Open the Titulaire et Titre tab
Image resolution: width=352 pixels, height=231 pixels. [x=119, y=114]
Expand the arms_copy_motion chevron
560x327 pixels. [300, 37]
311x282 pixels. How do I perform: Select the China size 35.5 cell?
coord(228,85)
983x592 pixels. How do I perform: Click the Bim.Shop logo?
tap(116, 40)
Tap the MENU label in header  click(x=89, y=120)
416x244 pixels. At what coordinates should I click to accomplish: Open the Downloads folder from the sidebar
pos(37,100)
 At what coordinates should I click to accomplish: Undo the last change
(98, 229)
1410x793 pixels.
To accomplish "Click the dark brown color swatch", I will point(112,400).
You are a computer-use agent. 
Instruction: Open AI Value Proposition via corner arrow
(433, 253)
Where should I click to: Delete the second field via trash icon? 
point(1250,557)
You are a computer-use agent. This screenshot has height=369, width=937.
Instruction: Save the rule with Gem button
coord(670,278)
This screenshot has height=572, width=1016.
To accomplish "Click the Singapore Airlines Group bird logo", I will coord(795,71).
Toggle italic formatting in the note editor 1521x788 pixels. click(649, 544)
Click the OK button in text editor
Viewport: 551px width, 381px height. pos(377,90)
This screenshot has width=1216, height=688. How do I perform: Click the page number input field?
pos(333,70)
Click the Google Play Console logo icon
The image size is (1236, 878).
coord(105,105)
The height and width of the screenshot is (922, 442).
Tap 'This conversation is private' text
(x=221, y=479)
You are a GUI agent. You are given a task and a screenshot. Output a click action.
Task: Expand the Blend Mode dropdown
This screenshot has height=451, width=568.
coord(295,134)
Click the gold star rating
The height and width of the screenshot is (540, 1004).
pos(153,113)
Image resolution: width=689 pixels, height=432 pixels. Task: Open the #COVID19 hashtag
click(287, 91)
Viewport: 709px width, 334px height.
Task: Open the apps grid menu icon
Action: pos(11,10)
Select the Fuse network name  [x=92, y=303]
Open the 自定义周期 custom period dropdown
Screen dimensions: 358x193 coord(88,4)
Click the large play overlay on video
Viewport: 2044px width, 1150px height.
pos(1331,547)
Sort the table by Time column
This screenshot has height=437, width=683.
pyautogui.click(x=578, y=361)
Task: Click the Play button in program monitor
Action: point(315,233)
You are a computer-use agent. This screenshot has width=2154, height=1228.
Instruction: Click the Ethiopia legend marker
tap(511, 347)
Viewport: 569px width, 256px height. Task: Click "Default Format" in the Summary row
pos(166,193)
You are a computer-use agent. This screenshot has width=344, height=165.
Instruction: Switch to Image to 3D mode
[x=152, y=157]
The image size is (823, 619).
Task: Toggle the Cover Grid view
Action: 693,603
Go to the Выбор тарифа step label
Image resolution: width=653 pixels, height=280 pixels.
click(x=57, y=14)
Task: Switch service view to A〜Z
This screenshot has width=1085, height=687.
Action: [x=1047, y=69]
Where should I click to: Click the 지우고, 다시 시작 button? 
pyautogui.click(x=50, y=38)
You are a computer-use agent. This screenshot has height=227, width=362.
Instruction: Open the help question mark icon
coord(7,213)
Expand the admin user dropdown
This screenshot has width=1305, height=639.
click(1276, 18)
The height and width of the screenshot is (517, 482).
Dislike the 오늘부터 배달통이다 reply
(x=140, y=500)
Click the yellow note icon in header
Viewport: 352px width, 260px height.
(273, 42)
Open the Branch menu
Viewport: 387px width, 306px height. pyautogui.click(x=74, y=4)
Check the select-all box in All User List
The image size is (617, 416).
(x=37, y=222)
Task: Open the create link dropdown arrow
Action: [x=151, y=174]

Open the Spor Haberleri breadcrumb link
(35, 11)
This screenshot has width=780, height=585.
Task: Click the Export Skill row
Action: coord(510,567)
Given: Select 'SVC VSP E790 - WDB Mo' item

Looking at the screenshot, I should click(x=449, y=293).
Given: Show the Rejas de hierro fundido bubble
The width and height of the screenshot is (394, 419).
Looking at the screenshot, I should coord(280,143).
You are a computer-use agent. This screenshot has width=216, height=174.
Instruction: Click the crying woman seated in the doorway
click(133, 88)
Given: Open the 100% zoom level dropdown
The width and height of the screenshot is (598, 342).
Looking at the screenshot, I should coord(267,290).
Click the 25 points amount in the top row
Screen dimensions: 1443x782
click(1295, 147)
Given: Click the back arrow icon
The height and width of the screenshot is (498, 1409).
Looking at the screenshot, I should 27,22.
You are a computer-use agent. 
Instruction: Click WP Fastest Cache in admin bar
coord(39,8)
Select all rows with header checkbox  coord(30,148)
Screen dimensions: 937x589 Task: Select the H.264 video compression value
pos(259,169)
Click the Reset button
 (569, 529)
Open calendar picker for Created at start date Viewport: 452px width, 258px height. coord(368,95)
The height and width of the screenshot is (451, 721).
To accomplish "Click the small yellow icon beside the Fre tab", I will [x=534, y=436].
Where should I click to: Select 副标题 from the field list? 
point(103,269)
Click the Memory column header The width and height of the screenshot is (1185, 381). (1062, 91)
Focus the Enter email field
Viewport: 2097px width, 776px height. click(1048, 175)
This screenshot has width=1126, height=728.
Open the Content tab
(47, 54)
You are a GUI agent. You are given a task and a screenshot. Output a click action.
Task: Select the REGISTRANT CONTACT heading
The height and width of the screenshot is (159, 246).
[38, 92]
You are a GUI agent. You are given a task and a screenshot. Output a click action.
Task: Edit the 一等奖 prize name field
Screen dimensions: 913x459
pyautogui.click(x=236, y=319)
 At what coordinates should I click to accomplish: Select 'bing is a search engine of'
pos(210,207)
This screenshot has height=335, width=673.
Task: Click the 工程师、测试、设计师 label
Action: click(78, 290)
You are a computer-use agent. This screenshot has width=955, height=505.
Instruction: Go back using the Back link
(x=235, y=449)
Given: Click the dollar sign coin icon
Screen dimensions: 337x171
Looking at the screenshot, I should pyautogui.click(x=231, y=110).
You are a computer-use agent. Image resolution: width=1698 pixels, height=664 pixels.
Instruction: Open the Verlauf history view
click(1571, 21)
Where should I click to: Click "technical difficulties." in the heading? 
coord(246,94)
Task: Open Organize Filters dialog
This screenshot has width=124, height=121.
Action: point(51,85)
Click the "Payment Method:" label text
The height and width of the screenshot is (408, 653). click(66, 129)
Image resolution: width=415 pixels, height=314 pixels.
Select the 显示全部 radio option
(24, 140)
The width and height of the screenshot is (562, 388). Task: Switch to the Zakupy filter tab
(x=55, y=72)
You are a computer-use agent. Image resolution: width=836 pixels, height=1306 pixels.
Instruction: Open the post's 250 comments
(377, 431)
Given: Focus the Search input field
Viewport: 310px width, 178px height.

Work to be completed. The records above are to be copied in full, exactly as written.

The answer.
Open the Titulaire et Titre tab
Image resolution: width=352 pixels, height=231 pixels. [x=119, y=114]
Expand the arms_copy_motion chevron
560x327 pixels. [300, 37]
311x282 pixels. How do I perform: Select the China size 35.5 cell?
coord(228,85)
983x592 pixels. How do I perform: Click the Bim.Shop logo?
tap(116, 40)
Tap the MENU label in header  click(x=89, y=120)
416x244 pixels. At what coordinates should I click to accomplish: Open the Downloads folder from the sidebar
pos(37,100)
 At what coordinates should I click to accomplish: Undo the last change
(98, 229)
1410x793 pixels.
To accomplish "Click the dark brown color swatch", I will point(112,400).
You are a computer-use agent. 
Instruction: Open AI Value Proposition via corner arrow
(433, 253)
Where should I click to: Delete the second field via trash icon? 
point(1250,557)
You are a computer-use agent. This screenshot has height=369, width=937.
Instruction: Save the rule with Gem button
coord(670,278)
This screenshot has height=572, width=1016.
To accomplish "Click the Singapore Airlines Group bird logo", I will coord(795,71).
Toggle italic formatting in the note editor 1521x788 pixels. click(649, 544)
Click the OK button in text editor
Viewport: 551px width, 381px height. pos(377,90)
This screenshot has width=1216, height=688. How do I perform: Click the page number input field?
pos(333,70)
Click the Google Play Console logo icon
The image size is (1236, 878).
coord(105,105)
The height and width of the screenshot is (922, 442).
Tap 'This conversation is private' text
(x=221, y=479)
You are a GUI agent. You are given a task and a screenshot. Output a click action.
Task: Expand the Blend Mode dropdown
This screenshot has height=451, width=568.
coord(295,134)
Click the gold star rating
The height and width of the screenshot is (540, 1004).
pos(153,113)
Image resolution: width=689 pixels, height=432 pixels. Task: Open the #COVID19 hashtag
click(287, 91)
Viewport: 709px width, 334px height.
Task: Open the apps grid menu icon
Action: pos(11,10)
Select the Fuse network name  [x=92, y=303]
Open the 自定义周期 custom period dropdown
Screen dimensions: 358x193 coord(88,4)
Click the large play overlay on video
Viewport: 2044px width, 1150px height.
pos(1331,547)
Sort the table by Time column
This screenshot has height=437, width=683.
pyautogui.click(x=578, y=361)
Task: Click the Play button in program monitor
Action: point(315,233)
You are a computer-use agent. This screenshot has width=2154, height=1228.
Instruction: Click the Ethiopia legend marker
tap(511, 347)
Viewport: 569px width, 256px height. Task: Click "Default Format" in the Summary row
pos(166,193)
You are a computer-use agent. This screenshot has width=344, height=165.
Instruction: Switch to Image to 3D mode
[x=152, y=157]
The image size is (823, 619).
Task: Toggle the Cover Grid view
Action: 693,603
Go to the Выбор тарифа step label
Image resolution: width=653 pixels, height=280 pixels.
click(x=57, y=14)
Task: Switch service view to A〜Z
This screenshot has width=1085, height=687.
Action: [x=1047, y=69]
Where should I click to: Click the 지우고, 다시 시작 button? 
pyautogui.click(x=50, y=38)
You are a computer-use agent. This screenshot has height=227, width=362.
Instruction: Open the help question mark icon
coord(7,213)
Expand the admin user dropdown
This screenshot has width=1305, height=639.
click(1276, 18)
The height and width of the screenshot is (517, 482).
Dislike the 오늘부터 배달통이다 reply
(x=140, y=500)
Click the yellow note icon in header
Viewport: 352px width, 260px height.
(273, 42)
Open the Branch menu
Viewport: 387px width, 306px height. pyautogui.click(x=74, y=4)
Check the select-all box in All User List
The image size is (617, 416).
(x=37, y=222)
Task: Open the create link dropdown arrow
Action: [x=151, y=174]

Open the Spor Haberleri breadcrumb link
(35, 11)
This screenshot has width=780, height=585.
Task: Click the Export Skill row
Action: coord(510,567)
Given: Select 'SVC VSP E790 - WDB Mo' item

Looking at the screenshot, I should click(x=449, y=293).
Given: Show the Rejas de hierro fundido bubble
The width and height of the screenshot is (394, 419).
Looking at the screenshot, I should coord(280,143).
You are a computer-use agent. This screenshot has width=216, height=174.
Instruction: Click the crying woman seated in the doorway
click(133, 88)
Given: Open the 100% zoom level dropdown
The width and height of the screenshot is (598, 342).
Looking at the screenshot, I should coord(267,290).
Click the 25 points amount in the top row
Screen dimensions: 1443x782
click(1295, 147)
Given: Click the back arrow icon
The height and width of the screenshot is (498, 1409).
Looking at the screenshot, I should 27,22.
You are a computer-use agent. 
Instruction: Click WP Fastest Cache in admin bar
coord(39,8)
Select all rows with header checkbox  coord(30,148)
Screen dimensions: 937x589 Task: Select the H.264 video compression value
pos(259,169)
Click the Reset button
 (569, 529)
Open calendar picker for Created at start date Viewport: 452px width, 258px height. coord(368,95)
The height and width of the screenshot is (451, 721).
To accomplish "Click the small yellow icon beside the Fre tab", I will [x=534, y=436].
Where should I click to: Select 副标题 from the field list? 
point(103,269)
Click the Memory column header The width and height of the screenshot is (1185, 381). (1062, 91)
Focus the Enter email field
Viewport: 2097px width, 776px height. click(1048, 175)
This screenshot has width=1126, height=728.
Open the Content tab
(47, 54)
You are a GUI agent. You are given a task and a screenshot. Output a click action.
Task: Select the REGISTRANT CONTACT heading
The height and width of the screenshot is (159, 246).
[38, 92]
You are a GUI agent. You are given a task and a screenshot. Output a click action.
Task: Edit the 一等奖 prize name field
Screen dimensions: 913x459
pyautogui.click(x=236, y=319)
 At what coordinates should I click to accomplish: Select 'bing is a search engine of'
pos(210,207)
This screenshot has height=335, width=673.
Task: Click the 工程师、测试、设计师 label
Action: click(78, 290)
You are a computer-use agent. This screenshot has width=955, height=505.
Instruction: Go back using the Back link
(x=235, y=449)
Given: Click the dollar sign coin icon
Screen dimensions: 337x171
Looking at the screenshot, I should pyautogui.click(x=231, y=110).
You are a computer-use agent. Image resolution: width=1698 pixels, height=664 pixels.
Instruction: Open the Verlauf history view
click(1571, 21)
Where should I click to: Click "technical difficulties." in the heading? 
coord(246,94)
Task: Open Organize Filters dialog
This screenshot has width=124, height=121.
Action: point(51,85)
Click the "Payment Method:" label text
The height and width of the screenshot is (408, 653). click(66, 129)
Image resolution: width=415 pixels, height=314 pixels.
Select the 显示全部 radio option
(24, 140)
The width and height of the screenshot is (562, 388). Task: Switch to the Zakupy filter tab
(x=55, y=72)
You are a computer-use agent. Image resolution: width=836 pixels, height=1306 pixels.
Instruction: Open the post's 250 comments
(377, 431)
Given: Focus the Search input field
Viewport: 310px width, 178px height.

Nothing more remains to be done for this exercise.